Ana ya sabe en qué momento él acelerará el ritmo. Ella también empieza a sentir como un chispazo eléctrico se produce entre sus piernas para después recorrerle todo el cuerpo. Van a venirse al mismo tiempo, no como la primera vez, en que él le ganó, sino como la segunda en que lograron una sincronización agridulce como una paleta con chile.

Lo ve contraer la mandíbula, echar la cabeza hacia atrás y entrecerrar los ojos, sabe que ahogara un gritito y que luego cogerá al vuelo el chorro de semen sobre el pañuelo. Segundos antes de que él explote, ella se detiene pero no saca la mano de debajo de la tela.

Mira al maestro y hace como que ella también está a punto de venirse. Cuando él cierra totalmente los ojos y el movimiento de su mano se vuelve frenético, ella salta de la butaca, camina hacia el escritorio lo más rápido que se lo permite el calzón de ositos arremangado a la altura de sus rodillas, se deshace de los osos y se sienta a horcajadas sobre el maestro, mirándolo de frente.

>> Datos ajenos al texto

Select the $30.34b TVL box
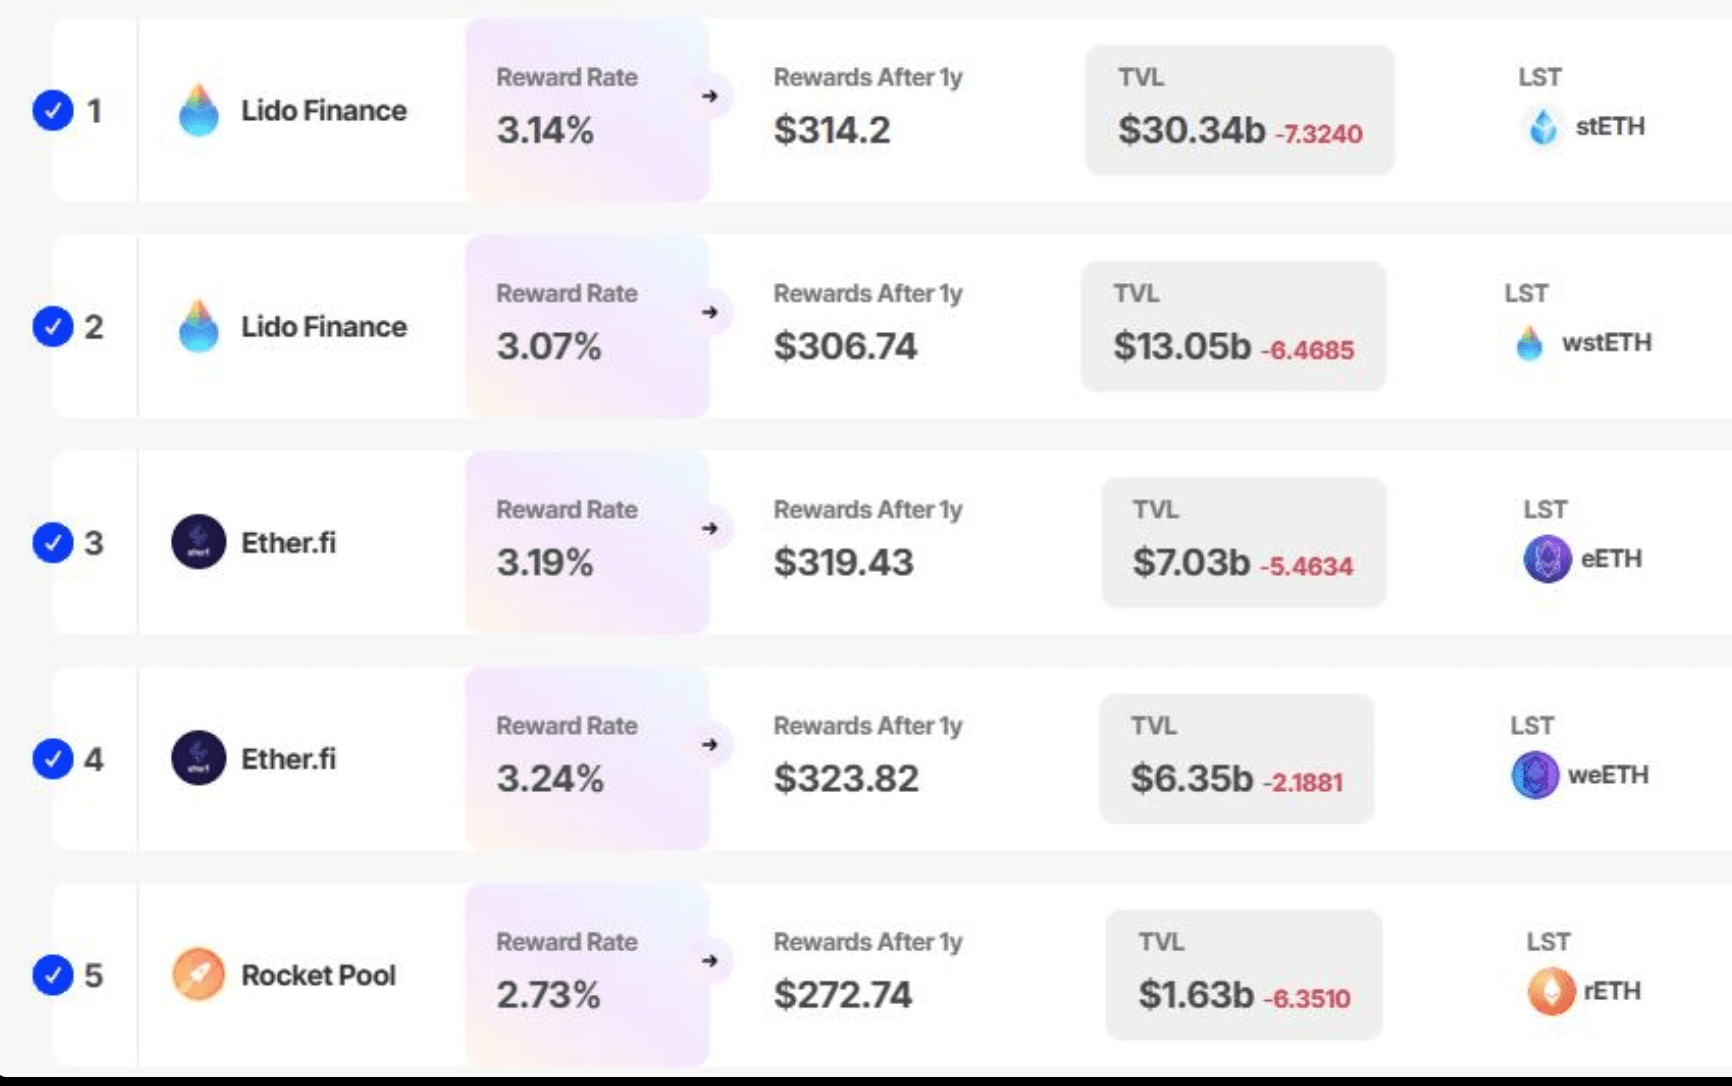1732x1086 pixels. (x=1239, y=110)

Un calor insoportable pero rico a la vez le pone la cara más roja que cuando juega voli o coge con Beto. Entonces aprieta con todas sus fuerzas el pene moreno que tiene dentro, ahoga unos gritos en el cuello de la camisa de él, estalla.

Se queda unos segundos abrazada del profe, sabe que pasará matemáticas. Reacomoda a los osos que se quedaron enrollados en su tobillo derecho, desarruga su falda y sale corriendo. El maestro la mira absorto. Afuera la chicharra suena para regresar del receso.